I became involved in a campaign many years ago when someone talked me into volunteering for a political party during a provincial election. I was pretty young and naïve, and I thought it would be kind of exciting. Well, it certainly was an eye opener.

One of my first jobs was canvassing, which meant going to a designated area within the riding and knocking on every door in the neighbourhood.
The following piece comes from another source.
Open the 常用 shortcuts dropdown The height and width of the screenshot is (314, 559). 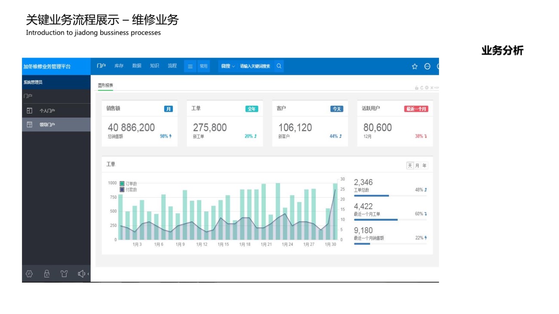coord(203,66)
A lot of volunteers didn’t like canvassing, for reasons I was about to find out. But I was game.

To be fair, many people whose doorbells I rang were polite and took the leaflet I handed them with a smile. But there were others who called me every name in the book, some even slamming the door in my face. It was humiliating. And here I was, thinking I was doing something positive and helpful.

I was supposed to canvass the whole area three times during the course of the campaign, but I think I probably only managed one cycle. That was enough for me.

I also worked the telephones at campaign headquarters. One day, our candidate walked in to meet with all of the office workers and volunteers. He made the time to come up and sit by my desk, chit chat a little, and thank me for volunteering. I immediately liked him and was suddenly filled with that sense of purpose I’d been seeking. Our little chat was the best thing about the whole campaign for me.

Years later, that candidate became the Premier of B.C.

There are many good people out there who truly want to make a difference in their community, province or country. They work hard and they put in long hours, often against all odds, to effect change. They are the ones who are passionate about their work, who try to reach across the aisle and find compromise. They’re the ones who will sit down at the desk of a lowly campaign worker and sincerely thank them for their efforts.

But as sincere and as passionate as these people might be, even if they succeed at getting something done, sometimes they just can’t win. Somebody’s always going to be seething.

Maybe we should consider being a little kinder to them. We can certainly disagree, but don’t make it personal.

Oh, I know there are the bad apples too: those with a sense of entitlement who care more about themselves and their rise to the top than they do their constituents. But that will always be true, in any career.

What I really hope for is that there will be enough younger people interested in fulfilling those important rolls in the future, because we really do need them. Experience is one thing. A fresh, new outlook is another. And hopefully, they’ll have a thicker skin than I did when they go out on their first round of canvassing.

The only constituents I have to deal with these days are the members of my household. We disagree on a lot of things sometimes, but when it comes to Sunday dinner, this is an autocracy. I hold all the power.